Esto es el cumplimiento de una posibilidad absurda: documentar la deconstrucción de una realidad definitivamente ficticia, una interrogación sobre las inciertas condiciones de la existencia humana en la actualidad y a nivel personal, la única vía que se me ocurre para justificar esta divergencia absoluta que habito, esta específica incapacidad de adaptación al entorno. Valga como última excusa el mencionar que no represento ni pertenezco a ningún tipo de organización, aunque, paradójicamente, estoy a favor de todo movimiento o iniciativa cultural, aún mostrando mi total desacuerdo con sus respectivos objetivos.
La hiperrealidad supera a la ciencia ficción.
El tema que recorre este escrito parte de la relación entre los conceptos utopía y distopía.

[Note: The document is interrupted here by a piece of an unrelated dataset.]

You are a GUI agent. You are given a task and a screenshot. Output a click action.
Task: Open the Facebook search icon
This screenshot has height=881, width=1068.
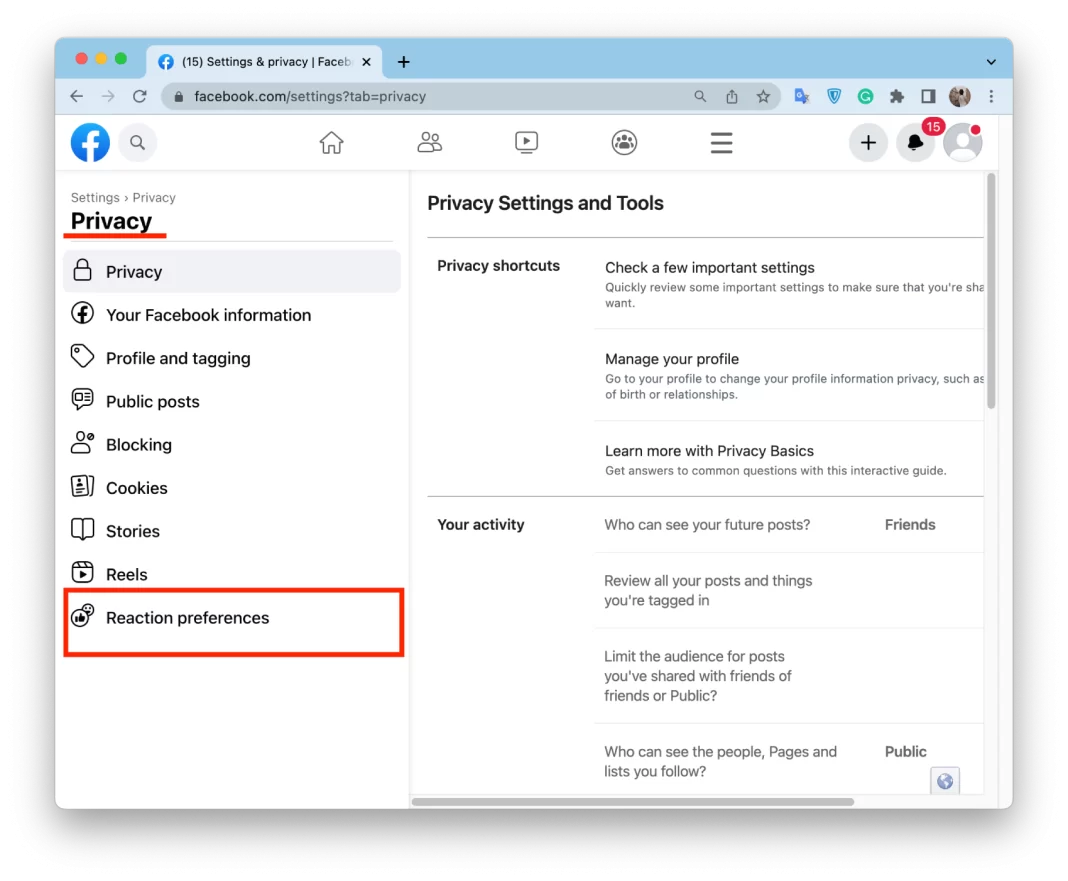click(x=138, y=143)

Y como ya avanzaba al comienzo, la cuestión fundamental estriba en que el subgénero de la novela distópica aparece como réplica y complemento de un acontecimiento cultural complejo que conocemos como Modernidad, cuyo desarrollo supone la puesta en práctica de cierta teoría, mediante la realización de un programa destinado a la transformación de la vida en sociedad. Esta necesidad de planificar el futuro es la utopía en sí misma, esta sustitución de la actividad por el deseo.

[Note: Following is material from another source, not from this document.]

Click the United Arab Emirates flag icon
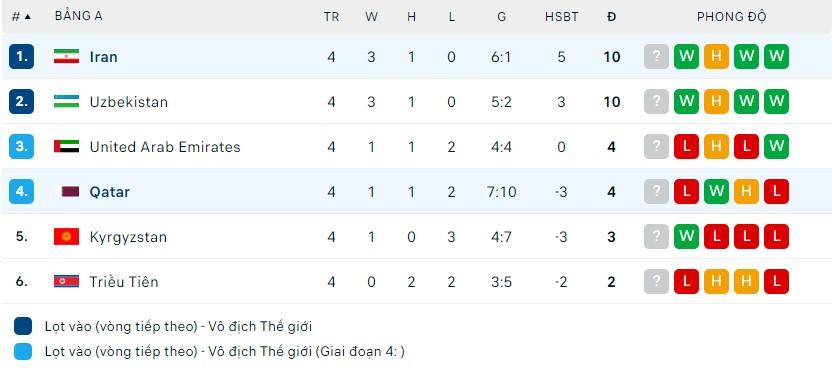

Si atendemos a los referentes convencionales, podemos comprobar que el término deriva del griego con el significado literal “no lugar” y es usado por Tomás Moro para dar título a un libro (De optimo reip. statv deqve noua infula Vtopia) publicado en 1516, que describe una isla con claros precedentes en el mito de la Atlántida y en la República de Platón. En un apéndice del texto, el propio autor juega con la traducción de utopía por “buen lugar” (eutopía) debido a su polisémica pronunciación en inglés, iniciando así la confusión de asociar lo posible con lo negativo, por contraste.

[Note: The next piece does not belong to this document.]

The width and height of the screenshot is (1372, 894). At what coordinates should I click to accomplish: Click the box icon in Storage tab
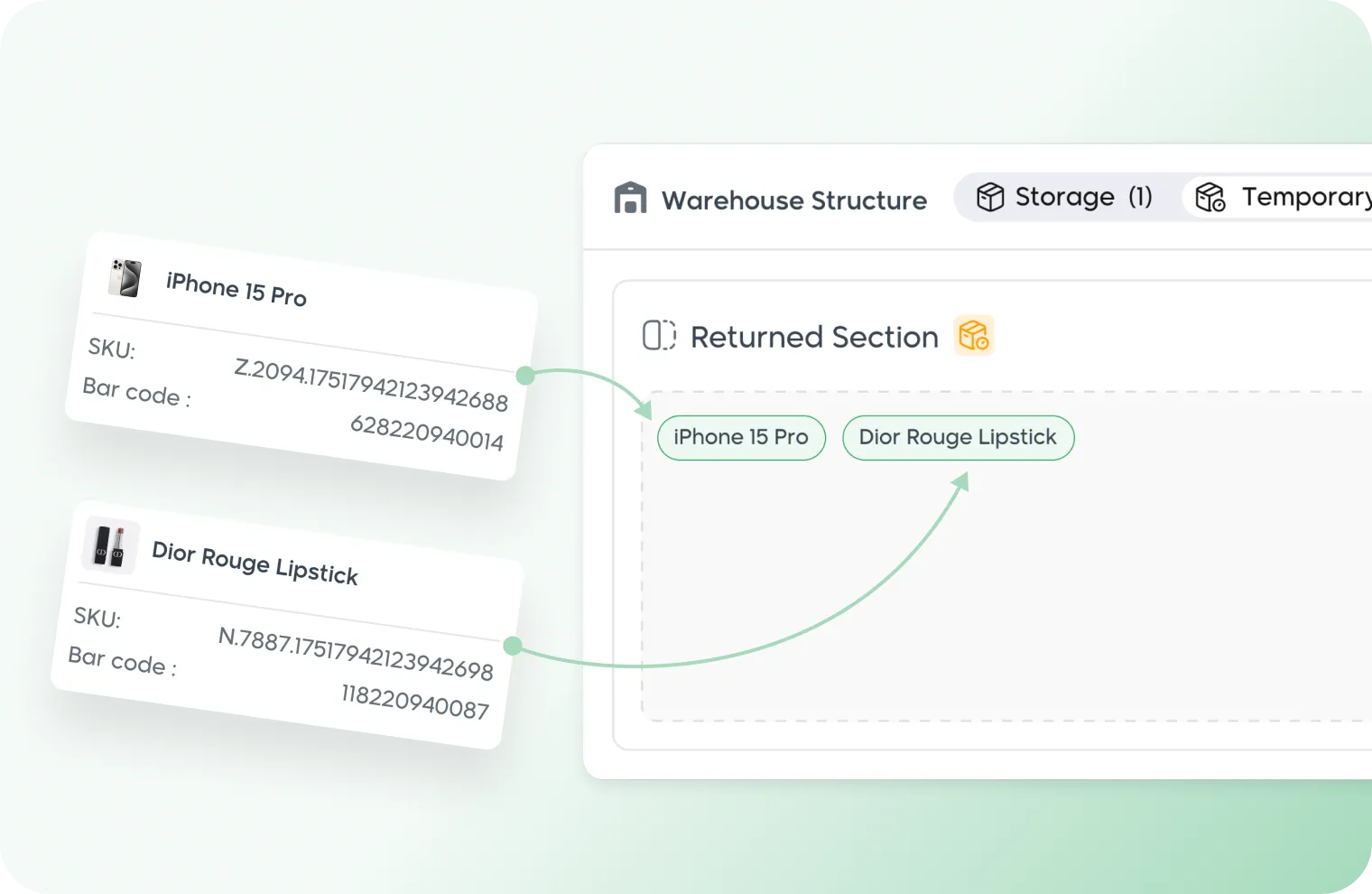(x=990, y=197)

Por otro lado, la palabra distopía se atribuye a John Stuart Mill, filósofo utilitarista a favor de la libertad económica empleado en la Compañía Británica de las Indias Orientales, y la acuñó en 1868 para referirse a las políticas de reparto de tierras en Irlanda tras la época conocida como Gran Hambruna. Según lo cita la mismísima Enciclopedia Británica: “Es, quizá, demasiado cortés llamarlos utópicos, deberían más bien ser llamados distópicos o cacotópicos. Lo comúnmente llamado utópico es algo demasiado bueno para ser viable, pero lo que parecen favorecer es demasiado malo para ser viable.” Aquí, el lado negativo de lo imposible, en su excesiva bondad para poder existir, en su perfección intrínseca en definitiva, es utilizado como modelo opuesto para desprestigiar las iniciativas económicas alternativas al capitalismo, que son consideradas inviables por ser feas, es decir, demasiado reales.